Planning what happens to your collection is vital. You know better than anyone what you want to happen to it. And if you love your heirs, you want to be sure that they know too. Collectors have three big considerations in their disposition decisions: emotional ties to the collection, financial aspects, and the time invested. These will influence what decisions you make and how difficult it is to get an action plan developed.

This outline, from an OMSA Convention seminar, is designed to help you think through the process and document your desires effectively. None of us like to think about our death, but it still is necessary.

What Do You Want to Do with your Collection?

A. Gift it

The first thought of many collectors is to pass it on within their family. But if there is not someone already interested, it is unlikely that will change unless yours is a young family. The same is true for friends. So if you are thinking of gifting your collection to someone, do confirm their interest now. Also consider: some family members or friends might like a memento from your collection even if they do not collect anything.

B. Donate

Many collectors hate the thought of anything going into a museum instead of the collecting community. If you want to donate some or all of your collection, do your homework. There are too many museums that already have extensive collections moldering in storage.

Once you have picked an organization, e.g. major museum or community/local museum, university, you need to contact them and learn their process. If they are interested, are they still interested with whatever conditions you may want to make? This is a legal negotiation as well as one with tax considerations. Make sure you have the right advisors on your side.

C. Sell

Selling a collection can be especially emotional. We all think our own stuff is valuable, often far more valuable than is realistic. When you decide to sell your collection, you need a smart plan to ensure you get the maximum value within the needs that you have. You have to consider how much work you are willing to do and how to create a time-frame that makes sense. Collections are not as liquid as other investments that you can sell easily, such as stock.

Do you want to sell your collection yourself? There are always some people at antique shows or collector conventions who have decided to handle some part of their collection directly. But if you have an extensive collection, are you ready to put in the effort and time to sell and ship and track payments?

Perhaps you might decide to sell through an auction house. Plan now but keep up your knowledge of who is best at what – and update your plan as needed. Consider whether you may need several different auction houses or ones in other countries to get the most value. Plan for the fact that this process takes time and even moderately large collections will need to be sold over multiple auctions to obtain maximum value. Talk with the auctioneers you are most interested in to learn their process, time-line, and how costs are handled.

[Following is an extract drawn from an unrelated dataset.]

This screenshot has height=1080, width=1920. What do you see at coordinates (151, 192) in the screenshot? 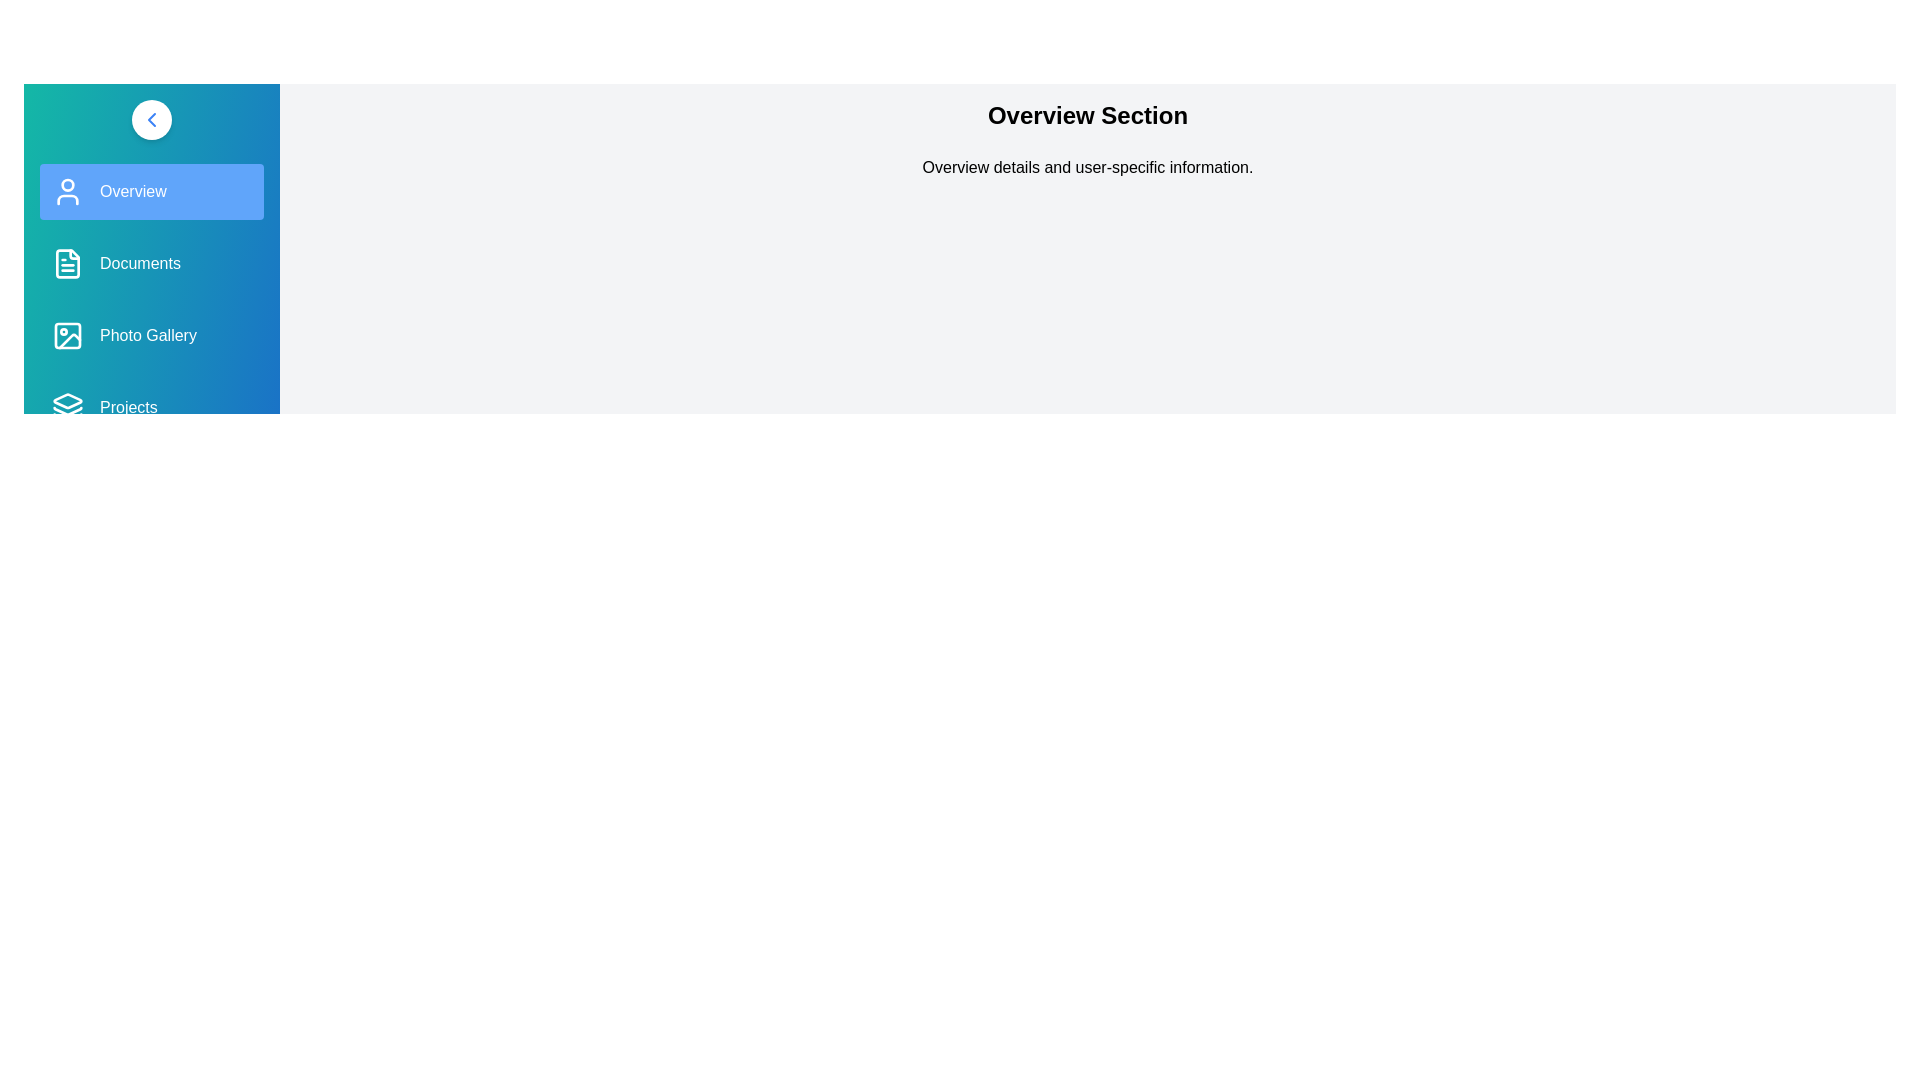
I see `the navigation item Overview from the list` at bounding box center [151, 192].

You may also wish to sell all or some of your collection via a dealer. Here too your needs may dictate several different dealers and the right dealers may change over time. Don’t just tell your heirs which dealers are the best matches. Add in a list of those you do not want them to deal with – you know you have some.

In thinking about this part of your plan, also think about when you will begin to sell the collection. Too often disability or serious illness creates a crisis where the money may be needed or the ability of the person to now direct the process is impeded. Years in human resources have made it very obvious to me how few of us prepare for these common happenings.

Write Your Plan Out

Written plans are far more effective. Research shows that they are more realistic and more successful. They provide guidance in your absence or disability. Make sure your spouse or heirs know where your plan is. Having this plan in a notebook as well as an electronic file is often the smartest way to ensure it is accessible but also updated regularly.

  • Start with a full inventory and update it at least annually.
  • Include the information on what you want done with your collection, who to contact, and which tax or legal advisors will assist. Include the contact information for every person or company you want used.
  • Address specific sub-collections individually, as needed.
  • Pick a date – perhaps your birthday – and review your plan at least annually. Update it as needed.

Creating your plan will take some time and thought in the beginning.  Then it becomes easier to manage.  It makes your desires known and is a gift to those you expect may have to handle it when necessary.